The following originally appeared on my former book review column in May, 2010:
The latest installment of the Sookie Stackhouse series gives Eric Northman fans a completely different view of the Nordic vampire.
On May 4, 2010 Ace Hardcover released the latest installment of the Sookie Stackhouse novels, Dead in the Family. Charlaine Harris concluded her last book of the Sookie Stackhouse series, Dead and Gone in 2009, with a huge cliff-hanger that could change everything that readers have been accustom to up until now.
In the aftermath of the Fae War that dominated Dead and Gone, Sookie’s great grandfather informs her that he is sealing off the world of the fae from the humans. No fairies will pass into the world, including him. In leaving, her tells her to go easy on the vampire, that he is a good man and that he loves her. He is gone before she can ask which vampire he refers to. Both vampires had come to her aid in the attacks against her family, and Bill had pledged his undying love to her, but exchanges between Eric and Sookie suggest that there has been much left off the page that will be explained in the future.
Relationships in Dead in the Family
Charlaine Harris opens Dead in the Family shortly after the Fae War. Many characters, including Sookie are still recovering from the attacks and even torture that they underwent during the war. Sookie and Eric are together, and he often reminds her that she is married to him despite her arguing that it had been a trick and that it only held ground in the vampire world. There are several rather touching and telling scenes between the two within the opening of the book which begs the question, is Eric the vampire that Sookie’s great grandfather was talking about in last year’s book?
Harris is not giving anything away though, at least not in the opening passages. Bill Compton is still living across the graveyard and at Sam’s urging, Sookie does go to see him. He is still suffering from silver-poisoning and again, in a moment that only Harris can deliver, Bill opens up to Sookie and tells her everything he has been holding back. Vampire Bill fans will not be disappointed either, but again, Harris is going to keep this contest for Sookie’s heart on a tight, neck-and-neck race.
Difference From Earlier Books
What is most notably different about Dead in the Family in comparison to other books in the series is the overall tone of the book. Though the subject matter of Harris’ books are often dark, Dead in the Family lacks the sort of upbeat frivolity that moves the earlier installments along. Sookie is depressed and clearly lost after confronting her own mortality in Dead and Gone. It seems that her cheerful, sunny innocent disposition is gone and what readers get is a more realistic woman who is trying to figure everything out outside of the ideal.
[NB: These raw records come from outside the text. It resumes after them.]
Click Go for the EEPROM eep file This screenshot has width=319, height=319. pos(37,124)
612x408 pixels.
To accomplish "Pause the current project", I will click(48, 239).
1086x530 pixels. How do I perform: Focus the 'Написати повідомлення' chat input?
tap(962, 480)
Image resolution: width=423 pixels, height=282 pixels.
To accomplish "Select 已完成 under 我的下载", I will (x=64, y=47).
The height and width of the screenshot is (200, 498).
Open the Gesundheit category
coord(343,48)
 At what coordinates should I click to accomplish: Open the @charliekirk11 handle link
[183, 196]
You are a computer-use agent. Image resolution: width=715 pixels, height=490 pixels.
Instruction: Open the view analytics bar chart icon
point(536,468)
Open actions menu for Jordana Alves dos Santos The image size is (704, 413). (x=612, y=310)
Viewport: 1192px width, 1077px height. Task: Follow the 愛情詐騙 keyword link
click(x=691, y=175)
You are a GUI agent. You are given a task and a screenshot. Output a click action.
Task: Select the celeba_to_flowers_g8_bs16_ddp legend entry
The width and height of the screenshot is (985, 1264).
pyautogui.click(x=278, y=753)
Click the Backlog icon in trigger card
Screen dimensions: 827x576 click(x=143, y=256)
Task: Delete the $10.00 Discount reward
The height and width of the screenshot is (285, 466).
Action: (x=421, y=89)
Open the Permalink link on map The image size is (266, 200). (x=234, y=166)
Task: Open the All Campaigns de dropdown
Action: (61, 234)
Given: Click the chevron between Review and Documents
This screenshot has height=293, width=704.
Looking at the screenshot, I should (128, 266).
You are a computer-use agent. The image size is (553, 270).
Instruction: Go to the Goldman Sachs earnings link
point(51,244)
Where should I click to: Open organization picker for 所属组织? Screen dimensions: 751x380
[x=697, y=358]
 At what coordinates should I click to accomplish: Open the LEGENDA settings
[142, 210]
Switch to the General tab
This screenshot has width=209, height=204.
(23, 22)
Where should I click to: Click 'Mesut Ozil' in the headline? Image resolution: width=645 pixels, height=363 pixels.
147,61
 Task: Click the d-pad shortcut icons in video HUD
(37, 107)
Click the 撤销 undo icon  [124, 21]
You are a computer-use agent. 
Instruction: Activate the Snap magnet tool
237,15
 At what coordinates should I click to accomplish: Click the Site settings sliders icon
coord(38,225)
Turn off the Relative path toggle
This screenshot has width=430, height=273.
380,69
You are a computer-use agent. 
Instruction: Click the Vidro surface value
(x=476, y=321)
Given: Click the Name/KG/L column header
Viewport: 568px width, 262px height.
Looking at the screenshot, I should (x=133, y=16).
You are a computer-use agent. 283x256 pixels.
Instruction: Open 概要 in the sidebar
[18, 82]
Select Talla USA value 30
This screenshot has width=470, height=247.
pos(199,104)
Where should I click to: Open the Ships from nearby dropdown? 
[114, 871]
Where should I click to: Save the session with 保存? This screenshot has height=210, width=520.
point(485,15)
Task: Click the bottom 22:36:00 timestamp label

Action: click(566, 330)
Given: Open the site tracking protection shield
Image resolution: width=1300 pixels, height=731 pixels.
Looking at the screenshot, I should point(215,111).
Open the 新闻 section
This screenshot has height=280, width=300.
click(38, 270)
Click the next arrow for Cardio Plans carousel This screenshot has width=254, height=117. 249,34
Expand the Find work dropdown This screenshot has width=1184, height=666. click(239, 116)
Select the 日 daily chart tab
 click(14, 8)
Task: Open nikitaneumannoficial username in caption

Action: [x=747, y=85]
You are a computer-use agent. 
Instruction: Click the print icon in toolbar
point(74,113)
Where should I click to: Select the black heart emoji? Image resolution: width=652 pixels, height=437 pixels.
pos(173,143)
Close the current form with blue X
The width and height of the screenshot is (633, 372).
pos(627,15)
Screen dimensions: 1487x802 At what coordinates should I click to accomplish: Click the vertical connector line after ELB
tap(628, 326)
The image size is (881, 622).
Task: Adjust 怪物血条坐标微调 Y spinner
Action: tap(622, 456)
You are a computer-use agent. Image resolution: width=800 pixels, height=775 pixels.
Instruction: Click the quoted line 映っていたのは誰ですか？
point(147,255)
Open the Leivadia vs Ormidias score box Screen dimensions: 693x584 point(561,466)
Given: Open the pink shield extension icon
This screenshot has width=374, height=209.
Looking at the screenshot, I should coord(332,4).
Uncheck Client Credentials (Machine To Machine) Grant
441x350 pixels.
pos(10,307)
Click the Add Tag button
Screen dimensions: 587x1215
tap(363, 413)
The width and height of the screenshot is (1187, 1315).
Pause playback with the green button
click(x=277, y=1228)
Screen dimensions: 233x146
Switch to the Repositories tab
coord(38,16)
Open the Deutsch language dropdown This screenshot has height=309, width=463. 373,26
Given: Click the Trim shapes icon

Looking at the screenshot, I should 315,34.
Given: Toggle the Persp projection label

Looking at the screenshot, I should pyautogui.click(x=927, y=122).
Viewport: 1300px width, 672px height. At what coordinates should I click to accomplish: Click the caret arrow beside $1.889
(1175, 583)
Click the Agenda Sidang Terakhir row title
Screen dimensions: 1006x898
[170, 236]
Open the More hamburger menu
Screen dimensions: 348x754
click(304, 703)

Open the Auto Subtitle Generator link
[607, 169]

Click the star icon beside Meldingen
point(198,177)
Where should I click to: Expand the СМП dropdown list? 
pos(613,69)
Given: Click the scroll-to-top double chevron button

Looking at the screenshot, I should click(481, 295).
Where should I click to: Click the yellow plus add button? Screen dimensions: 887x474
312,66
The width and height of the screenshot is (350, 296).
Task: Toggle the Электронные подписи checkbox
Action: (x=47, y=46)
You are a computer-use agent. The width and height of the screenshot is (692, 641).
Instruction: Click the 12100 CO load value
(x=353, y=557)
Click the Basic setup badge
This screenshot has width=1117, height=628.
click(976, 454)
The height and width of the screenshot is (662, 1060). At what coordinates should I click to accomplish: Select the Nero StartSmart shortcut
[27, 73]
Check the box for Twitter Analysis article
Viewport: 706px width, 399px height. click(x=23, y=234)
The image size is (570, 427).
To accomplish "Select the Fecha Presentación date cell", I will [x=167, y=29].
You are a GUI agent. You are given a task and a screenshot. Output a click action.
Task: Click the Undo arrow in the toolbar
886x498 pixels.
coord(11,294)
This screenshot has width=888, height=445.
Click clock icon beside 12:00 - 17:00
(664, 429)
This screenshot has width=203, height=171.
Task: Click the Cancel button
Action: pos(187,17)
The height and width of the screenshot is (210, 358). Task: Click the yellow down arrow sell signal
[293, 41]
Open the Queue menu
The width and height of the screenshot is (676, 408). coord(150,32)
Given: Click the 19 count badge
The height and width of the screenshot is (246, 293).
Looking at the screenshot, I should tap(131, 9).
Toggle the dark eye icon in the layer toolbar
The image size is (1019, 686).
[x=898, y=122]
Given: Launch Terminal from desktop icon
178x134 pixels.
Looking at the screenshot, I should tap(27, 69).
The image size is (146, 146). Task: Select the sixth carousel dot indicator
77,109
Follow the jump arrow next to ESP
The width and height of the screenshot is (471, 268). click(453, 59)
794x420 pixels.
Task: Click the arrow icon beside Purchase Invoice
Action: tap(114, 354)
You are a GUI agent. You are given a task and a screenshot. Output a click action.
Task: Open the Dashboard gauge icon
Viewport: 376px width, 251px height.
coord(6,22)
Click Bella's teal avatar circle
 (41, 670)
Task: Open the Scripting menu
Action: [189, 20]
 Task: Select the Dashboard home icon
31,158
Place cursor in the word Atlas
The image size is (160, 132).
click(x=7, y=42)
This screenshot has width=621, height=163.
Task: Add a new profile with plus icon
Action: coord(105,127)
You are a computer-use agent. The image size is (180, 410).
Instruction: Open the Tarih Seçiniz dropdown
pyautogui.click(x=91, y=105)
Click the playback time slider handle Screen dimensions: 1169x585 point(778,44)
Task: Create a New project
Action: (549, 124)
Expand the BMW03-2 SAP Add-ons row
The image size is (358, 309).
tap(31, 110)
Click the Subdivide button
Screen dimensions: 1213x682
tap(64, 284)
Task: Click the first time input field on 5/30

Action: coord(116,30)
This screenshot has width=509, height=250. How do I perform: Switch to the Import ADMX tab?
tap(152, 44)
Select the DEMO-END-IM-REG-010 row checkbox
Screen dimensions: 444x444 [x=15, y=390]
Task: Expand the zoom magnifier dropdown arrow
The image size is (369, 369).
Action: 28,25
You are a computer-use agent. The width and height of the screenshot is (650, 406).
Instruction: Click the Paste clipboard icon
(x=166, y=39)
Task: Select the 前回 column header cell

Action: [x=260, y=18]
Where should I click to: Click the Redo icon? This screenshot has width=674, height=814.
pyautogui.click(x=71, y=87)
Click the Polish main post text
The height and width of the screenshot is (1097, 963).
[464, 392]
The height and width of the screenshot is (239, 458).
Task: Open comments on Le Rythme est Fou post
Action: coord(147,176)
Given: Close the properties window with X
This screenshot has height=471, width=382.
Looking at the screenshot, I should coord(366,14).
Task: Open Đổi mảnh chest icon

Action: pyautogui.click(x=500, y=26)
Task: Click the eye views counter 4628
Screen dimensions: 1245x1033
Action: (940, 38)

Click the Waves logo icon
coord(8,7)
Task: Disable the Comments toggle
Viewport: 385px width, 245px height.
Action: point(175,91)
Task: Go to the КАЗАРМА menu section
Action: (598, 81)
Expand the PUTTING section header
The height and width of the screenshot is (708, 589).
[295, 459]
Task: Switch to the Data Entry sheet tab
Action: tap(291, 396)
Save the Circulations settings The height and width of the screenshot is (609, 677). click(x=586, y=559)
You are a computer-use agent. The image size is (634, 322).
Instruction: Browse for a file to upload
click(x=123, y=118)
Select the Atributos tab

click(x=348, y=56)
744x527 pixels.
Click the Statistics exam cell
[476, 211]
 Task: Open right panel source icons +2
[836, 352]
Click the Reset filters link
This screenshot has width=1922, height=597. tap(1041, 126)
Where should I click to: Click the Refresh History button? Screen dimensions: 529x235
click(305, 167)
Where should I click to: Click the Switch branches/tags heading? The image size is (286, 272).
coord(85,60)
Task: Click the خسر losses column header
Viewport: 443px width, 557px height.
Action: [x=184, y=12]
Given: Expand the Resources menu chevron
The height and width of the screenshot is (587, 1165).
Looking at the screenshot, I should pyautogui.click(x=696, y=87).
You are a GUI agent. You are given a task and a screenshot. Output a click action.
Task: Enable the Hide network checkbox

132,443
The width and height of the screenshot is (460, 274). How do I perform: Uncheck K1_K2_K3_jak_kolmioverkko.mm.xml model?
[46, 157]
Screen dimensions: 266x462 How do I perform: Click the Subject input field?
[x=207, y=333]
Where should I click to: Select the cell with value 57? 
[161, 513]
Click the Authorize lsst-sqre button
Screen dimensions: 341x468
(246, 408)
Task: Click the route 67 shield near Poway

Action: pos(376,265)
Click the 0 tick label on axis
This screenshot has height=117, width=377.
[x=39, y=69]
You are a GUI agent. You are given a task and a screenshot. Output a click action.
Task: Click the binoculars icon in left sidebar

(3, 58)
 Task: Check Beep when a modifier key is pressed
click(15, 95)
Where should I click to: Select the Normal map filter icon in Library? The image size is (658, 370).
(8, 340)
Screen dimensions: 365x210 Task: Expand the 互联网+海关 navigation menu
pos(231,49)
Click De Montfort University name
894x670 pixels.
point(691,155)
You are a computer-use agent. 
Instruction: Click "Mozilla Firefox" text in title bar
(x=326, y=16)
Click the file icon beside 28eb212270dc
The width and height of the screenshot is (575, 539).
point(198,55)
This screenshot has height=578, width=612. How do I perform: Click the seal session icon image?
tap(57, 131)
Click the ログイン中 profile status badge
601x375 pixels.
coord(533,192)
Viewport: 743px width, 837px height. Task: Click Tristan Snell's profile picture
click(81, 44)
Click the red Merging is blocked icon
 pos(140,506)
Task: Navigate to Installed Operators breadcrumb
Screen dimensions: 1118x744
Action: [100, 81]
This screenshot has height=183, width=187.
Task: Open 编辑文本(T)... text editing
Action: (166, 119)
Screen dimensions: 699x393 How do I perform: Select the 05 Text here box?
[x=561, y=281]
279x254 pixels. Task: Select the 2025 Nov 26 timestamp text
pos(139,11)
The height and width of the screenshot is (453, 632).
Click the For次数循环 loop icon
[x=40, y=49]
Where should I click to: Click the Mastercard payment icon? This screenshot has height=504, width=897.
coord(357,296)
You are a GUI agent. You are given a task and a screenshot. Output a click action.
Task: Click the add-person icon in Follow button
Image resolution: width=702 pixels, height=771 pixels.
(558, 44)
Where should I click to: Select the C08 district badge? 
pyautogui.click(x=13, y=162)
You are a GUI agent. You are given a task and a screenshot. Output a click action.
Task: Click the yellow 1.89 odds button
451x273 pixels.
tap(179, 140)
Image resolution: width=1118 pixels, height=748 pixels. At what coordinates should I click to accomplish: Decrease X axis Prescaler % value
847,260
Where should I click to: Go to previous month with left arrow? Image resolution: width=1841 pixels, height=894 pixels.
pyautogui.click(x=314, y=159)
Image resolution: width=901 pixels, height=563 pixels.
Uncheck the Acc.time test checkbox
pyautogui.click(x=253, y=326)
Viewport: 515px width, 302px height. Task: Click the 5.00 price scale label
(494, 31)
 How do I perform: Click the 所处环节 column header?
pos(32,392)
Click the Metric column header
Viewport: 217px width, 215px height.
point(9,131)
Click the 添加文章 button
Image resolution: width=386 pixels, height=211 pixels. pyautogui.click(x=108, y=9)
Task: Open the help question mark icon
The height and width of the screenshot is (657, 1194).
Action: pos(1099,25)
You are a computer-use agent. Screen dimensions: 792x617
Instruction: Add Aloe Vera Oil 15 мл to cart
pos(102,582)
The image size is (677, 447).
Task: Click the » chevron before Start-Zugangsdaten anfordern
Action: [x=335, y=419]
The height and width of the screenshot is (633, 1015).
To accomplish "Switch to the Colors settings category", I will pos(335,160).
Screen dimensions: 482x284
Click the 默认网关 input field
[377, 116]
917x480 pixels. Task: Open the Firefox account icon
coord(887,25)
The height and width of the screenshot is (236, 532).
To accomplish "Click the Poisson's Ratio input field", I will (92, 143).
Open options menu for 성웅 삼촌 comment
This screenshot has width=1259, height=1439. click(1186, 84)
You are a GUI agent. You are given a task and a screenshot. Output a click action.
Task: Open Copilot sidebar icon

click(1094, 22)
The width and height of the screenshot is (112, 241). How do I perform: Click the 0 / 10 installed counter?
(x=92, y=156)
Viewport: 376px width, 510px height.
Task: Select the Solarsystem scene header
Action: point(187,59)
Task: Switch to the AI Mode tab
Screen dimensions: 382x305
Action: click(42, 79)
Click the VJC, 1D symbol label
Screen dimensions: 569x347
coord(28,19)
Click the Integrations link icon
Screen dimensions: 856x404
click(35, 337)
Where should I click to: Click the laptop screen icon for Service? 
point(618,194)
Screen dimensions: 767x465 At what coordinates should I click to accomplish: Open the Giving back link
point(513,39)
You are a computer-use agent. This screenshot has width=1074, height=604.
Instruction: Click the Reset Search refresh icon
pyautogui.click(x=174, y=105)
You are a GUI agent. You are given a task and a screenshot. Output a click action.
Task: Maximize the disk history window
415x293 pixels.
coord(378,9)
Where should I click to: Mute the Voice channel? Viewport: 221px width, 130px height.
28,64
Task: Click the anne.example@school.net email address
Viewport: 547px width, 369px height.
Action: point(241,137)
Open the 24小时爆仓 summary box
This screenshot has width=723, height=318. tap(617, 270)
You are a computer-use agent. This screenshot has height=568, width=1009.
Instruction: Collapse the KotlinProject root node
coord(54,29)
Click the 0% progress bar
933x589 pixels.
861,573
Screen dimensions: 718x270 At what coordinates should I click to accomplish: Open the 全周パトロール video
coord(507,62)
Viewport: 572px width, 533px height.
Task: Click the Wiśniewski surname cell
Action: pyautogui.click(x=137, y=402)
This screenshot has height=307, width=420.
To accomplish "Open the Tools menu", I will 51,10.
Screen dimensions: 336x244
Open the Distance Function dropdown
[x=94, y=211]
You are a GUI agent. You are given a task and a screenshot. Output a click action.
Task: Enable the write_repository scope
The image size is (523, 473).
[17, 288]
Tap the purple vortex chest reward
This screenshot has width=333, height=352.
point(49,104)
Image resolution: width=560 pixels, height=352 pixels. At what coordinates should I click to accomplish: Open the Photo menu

It is this mind-set that sets the tone and keeps much of the action a bit slow-building, but once Harris reaches her peak, the reader is off into a rich world of the supernatural and all of the politics that go along with it. Other notable characters such as Sookie’s newly taken brother, Jason, Alcide the Were, Claude the Fae and even Dermot who has some pretty surprising secrets of his own.
Back Story in Dead in the Family
Lastly, what is rather interesting in Dead in the Family is a lot of the back story that comes out about many of the main characters that readers have fallen in love with over the course of the Sookie Stackhouse series. Readers will learn about how the mysterious Eric became who he is and just who made him, they will also learn a more in-depth version of just how Lorena found Bill and made him into a vampire and they will also get a first-hand glimpse into Sookie’s supernatural side of the family.
Overall, Charlaine Harris’ Dead in the Family could be seen as a turning point for the series. There are many more questions and facts that are raised that change what has come before. Both new readers and old fans of the series will not be disappointed with this latest installment.
Dead in the Family by Charlaine Harris is available for purchase through Ace Hardcover with ISBN 0441018645.